課題の要件:
オンライン会議に関する本文抜粋から、「また、AIを用いた会議ツール」から「を強化する手段となり得ます。」までの部分を、両端を含めて一字一句変えずに返してください。

本文抜粋:
4.オンライン会議のメリットを最大化するためのヒント
4.1 最新のオンライン会議テクノロジーとその活用方法
オンライン会議の効率と効果を最大限に引き出すためには、最新のテクノロジーを適切に活用することが重要です。現在、各種の会議プラットフォームが提供されており、その機能性は日々進化を続けています。中でも「Zoom」や「Microsoft Teams」は、その豊富な機能と使いやすさから広く利用されています。
これらのプラットフォームは、単に音声や映像を共有するだけでなく
- 効果的なプレゼンテーションのための画面共有
- トランスクリプトと呼ばれるリアルタイムの文字起こし
- 感情を表現するエモティコン
- 投票機能
など、多岐に渡る機能を提供しています。これらを活用することで、会議の進行を円滑にし、参加者全員が情報を同じ基準で理解し、効果的に議論を進めることが可能になります。
また、AIを用いた会議ツールの進化は、効果的な会議運営を実現するための新たな可能性を引き出しています。最新のツールでは、議事録の作成だけでなく、会議全体の要約、決定事項、ToDoリストの自動抽出にも対応しており、これにより、情報整理と業務効率化が可能となります。
例えば、「AI GIJIROKU」は、複数の会議内容を横断的に要約するパーソナルエージェントを搭載し、情報把握と進行管理を助けています。「MiiTel Meetings」は、ChatGPTを用いて議事録を自動作成する新機能をリリースしました。この機能は、オンライン会議の議題、現状課題、提案内容、決定事項、ネクストアクションをChatGPTにより整理して議事録を自動で作成し、保存します。
AIツールの進化により、視覚的な表現から重要なポイントの抽出まで、会議運営はより効果的になり、時間とリソースの節約につながります。これらのツールの活用は、会議の効率と生産性を向上させ、組織全体の意思決定プロセスを強化する手段となり得ます。
4.2 オンライン会議における管理職のマネジメント術
オンライン会議は、対面のオフライン会議とは異なる独自の挑戦を伴います。そのため、管理職には新たなマネジメント術が求められます。具体的には、以下のようなオンライン会議のマネジメント術が考えられます。
- 詳細なアジェンダの準備:会議で何を達成したいのか、どんな結果を期待しているのか、各タスクを誰に委任するのかなどを考えます。そして、通話を始める前に、インターネット、マイク、カメラの確認を行い、テクニカルなトラブルが発生した場合のバックアップとして携帯電話でログインすることも可能です。
- プロトコルの確立と徹底:会議を開始するときには、全員に挨拶をし、アイデアを共有するための明確なプロトコルを設定します。たとえば、「手を挙げる」絵文字を使うように促したり、チャット機能を活用したり、マイクを同僚にパスしたりする方法があります。

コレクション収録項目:
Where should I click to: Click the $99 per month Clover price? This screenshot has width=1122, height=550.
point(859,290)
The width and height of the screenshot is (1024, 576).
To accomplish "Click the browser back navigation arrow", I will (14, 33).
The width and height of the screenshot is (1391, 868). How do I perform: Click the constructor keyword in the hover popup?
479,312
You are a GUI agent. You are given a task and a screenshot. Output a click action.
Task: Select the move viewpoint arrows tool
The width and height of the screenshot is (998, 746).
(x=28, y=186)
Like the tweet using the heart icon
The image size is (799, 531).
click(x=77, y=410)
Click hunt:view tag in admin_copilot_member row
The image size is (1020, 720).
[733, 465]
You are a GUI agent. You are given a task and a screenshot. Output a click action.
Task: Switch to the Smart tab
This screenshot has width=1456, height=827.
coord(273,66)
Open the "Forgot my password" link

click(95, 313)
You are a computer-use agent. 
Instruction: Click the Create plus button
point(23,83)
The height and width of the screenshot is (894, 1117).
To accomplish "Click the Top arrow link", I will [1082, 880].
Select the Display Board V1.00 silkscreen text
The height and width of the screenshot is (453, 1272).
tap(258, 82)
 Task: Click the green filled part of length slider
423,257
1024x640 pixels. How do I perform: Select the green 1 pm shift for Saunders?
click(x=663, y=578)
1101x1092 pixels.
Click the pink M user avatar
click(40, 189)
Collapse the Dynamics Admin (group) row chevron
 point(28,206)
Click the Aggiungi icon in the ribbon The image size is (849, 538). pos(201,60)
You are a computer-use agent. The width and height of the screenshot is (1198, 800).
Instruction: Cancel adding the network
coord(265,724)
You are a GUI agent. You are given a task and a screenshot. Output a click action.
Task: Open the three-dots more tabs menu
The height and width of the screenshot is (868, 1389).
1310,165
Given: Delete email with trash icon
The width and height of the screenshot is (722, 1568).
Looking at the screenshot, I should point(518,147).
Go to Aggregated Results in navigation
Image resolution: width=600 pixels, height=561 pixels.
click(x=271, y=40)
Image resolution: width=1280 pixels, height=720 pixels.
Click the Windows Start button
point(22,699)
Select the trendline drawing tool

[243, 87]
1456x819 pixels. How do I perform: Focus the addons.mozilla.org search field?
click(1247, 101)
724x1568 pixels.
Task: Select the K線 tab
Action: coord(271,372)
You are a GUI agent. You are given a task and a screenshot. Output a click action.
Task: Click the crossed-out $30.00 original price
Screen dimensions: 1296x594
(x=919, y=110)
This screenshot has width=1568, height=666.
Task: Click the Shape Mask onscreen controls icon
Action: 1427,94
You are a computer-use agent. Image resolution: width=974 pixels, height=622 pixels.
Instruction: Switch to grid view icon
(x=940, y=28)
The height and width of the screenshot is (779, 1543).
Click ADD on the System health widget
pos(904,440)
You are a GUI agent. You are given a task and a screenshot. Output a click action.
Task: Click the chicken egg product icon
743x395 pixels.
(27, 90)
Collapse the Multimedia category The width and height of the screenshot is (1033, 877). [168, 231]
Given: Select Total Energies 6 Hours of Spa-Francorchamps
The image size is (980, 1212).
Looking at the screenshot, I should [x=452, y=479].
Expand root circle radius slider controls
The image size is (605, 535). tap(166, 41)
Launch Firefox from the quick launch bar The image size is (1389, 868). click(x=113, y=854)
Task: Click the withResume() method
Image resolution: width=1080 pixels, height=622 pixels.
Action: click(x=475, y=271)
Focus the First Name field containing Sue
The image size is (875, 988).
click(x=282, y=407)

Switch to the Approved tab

課題の解答:
また、AIを用いた会議ツールの進化は、効果的な会議運営を実現するための新たな可能性を引き出しています。最新のツールでは、議事録の作成だけでなく、会議全体の要約、決定事項、ToDoリストの自動抽出にも対応しており、これにより、情報整理と業務効率化が可能となります。
例えば、「AI GIJIROKU」は、複数の会議内容を横断的に要約するパーソナルエージェントを搭載し、情報把握と進行管理を助けています。「MiiTel Meetings」は、ChatGPTを用いて議事録を自動作成する新機能をリリースしました。この機能は、オンライン会議の議題、現状課題、提案内容、決定事項、ネクストアクションをChatGPTにより整理して議事録を自動で作成し、保存します。
AIツールの進化により、視覚的な表現から重要なポイントの抽出まで、会議運営はより効果的になり、時間とリソースの節約につながります。これらのツールの活用は、会議の効率と生産性を向上させ、組織全体の意思決定プロセスを強化する手段となり得ます。